▶ _THE REQUEST_: Render everything from the line containing "Task: Switch to the vegetation leaves tab" down to the end of the material as a Markdown table with the columns Row and Line. Skip blank lines and leave out the pictures.

▶ _WORKING DATA_:
• • • • •

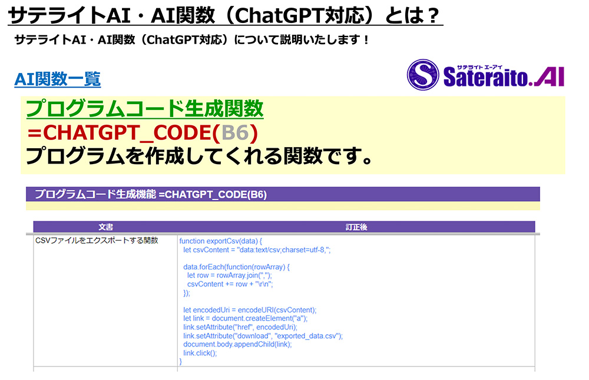Viewport: 589px width, 380px height.
Task: Click the function exportCsv(data) code line
Action: click(x=220, y=241)
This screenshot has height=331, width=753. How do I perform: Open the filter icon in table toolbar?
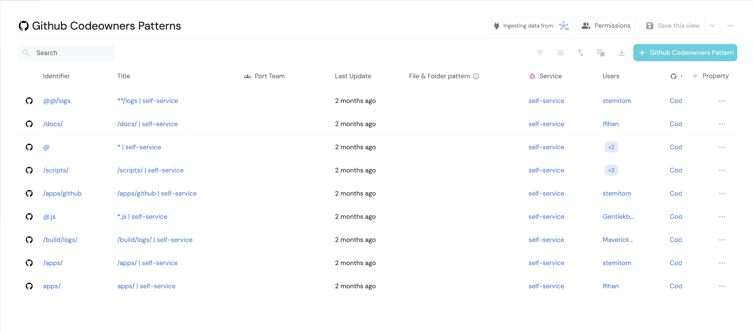pyautogui.click(x=540, y=53)
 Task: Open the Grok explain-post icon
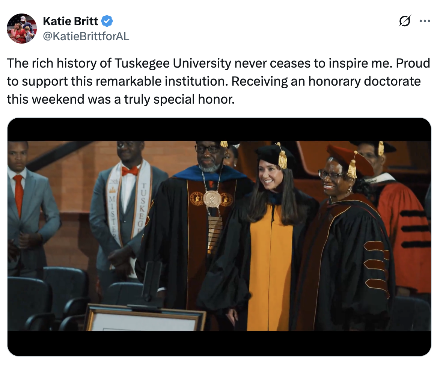pyautogui.click(x=405, y=21)
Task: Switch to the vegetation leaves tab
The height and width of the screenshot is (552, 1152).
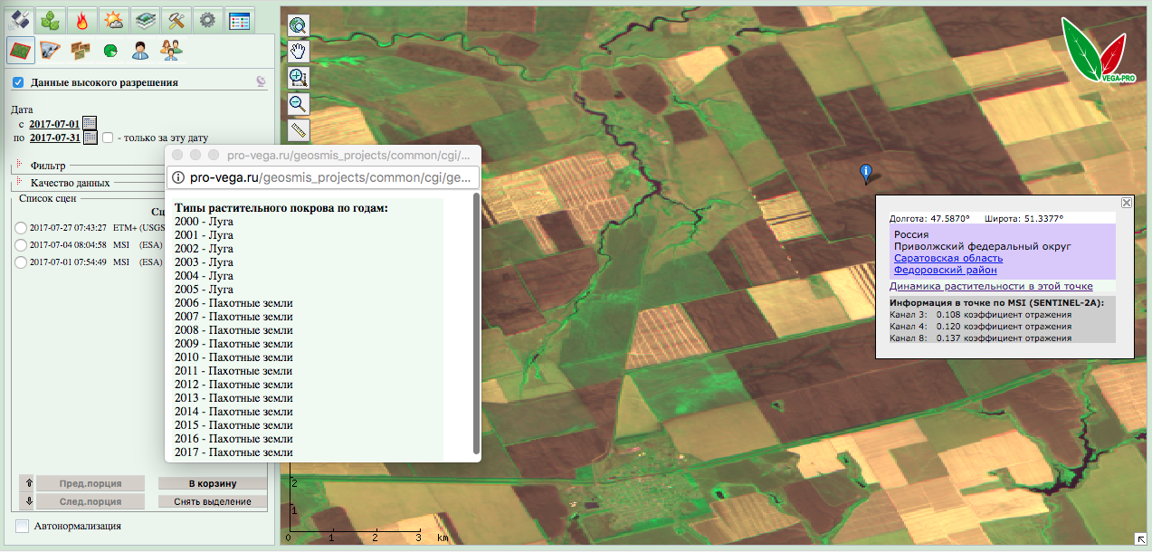Action: [52, 20]
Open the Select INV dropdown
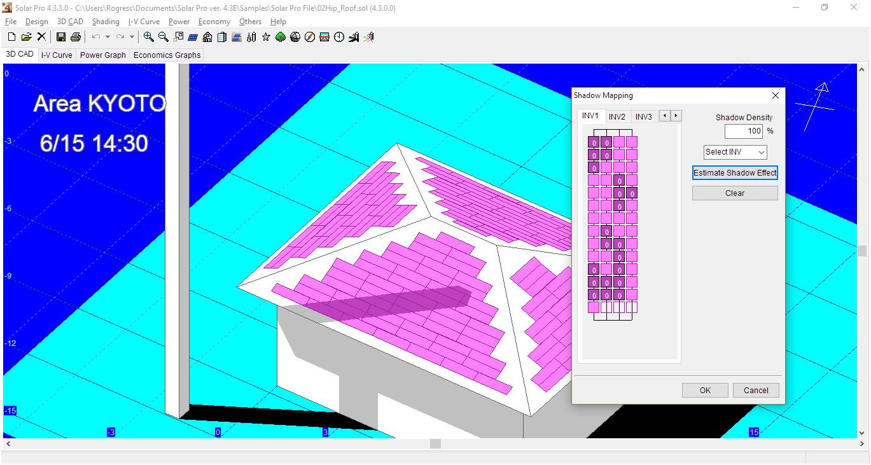The image size is (871, 465). click(x=735, y=152)
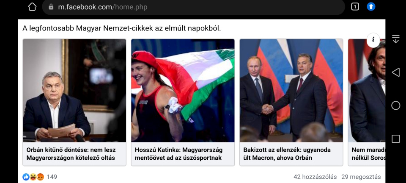Open Hosszú Katinka article headline

pos(178,154)
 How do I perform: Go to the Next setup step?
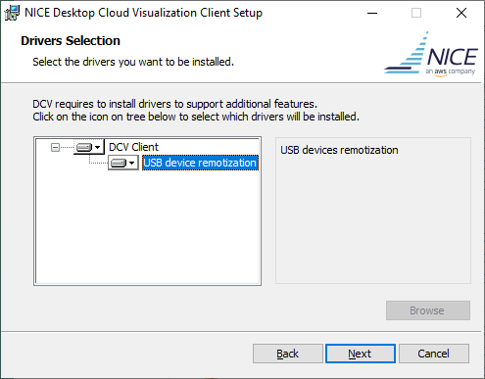click(x=361, y=354)
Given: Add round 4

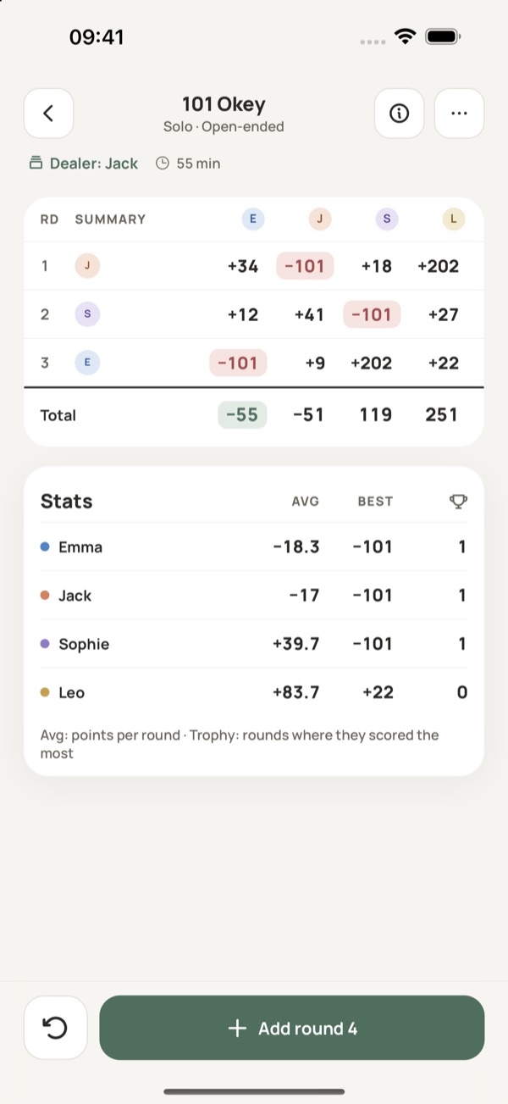Looking at the screenshot, I should click(292, 1028).
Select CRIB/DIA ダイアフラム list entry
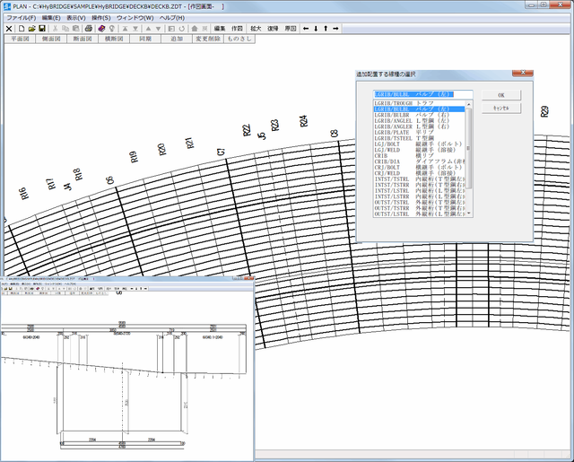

• • • • •

▶ _OUTPUT BELOW_:
| Row | Line |
|---|---|
| 1 | Task: Switch to the vegetation leaves tab |
| 2 | The height and width of the screenshot is (552, 1152). |
| 3 | Action: [52, 20] |
| 4 | Open the Select INV dropdown |
| 5 | The image size is (871, 465). click(x=735, y=152) |
| 6 | Open Hosszú Katinka article headline |
| 7 | pos(178,154) |
| 8 |  How do I perform: Go to the Next setup step? |
| 9 | click(x=361, y=354) |
| 10 | Given: Add round 4 |
| 11 | Looking at the screenshot, I should click(292, 1028). |
| 12 | Select CRIB/DIA ダイアフラム list entry |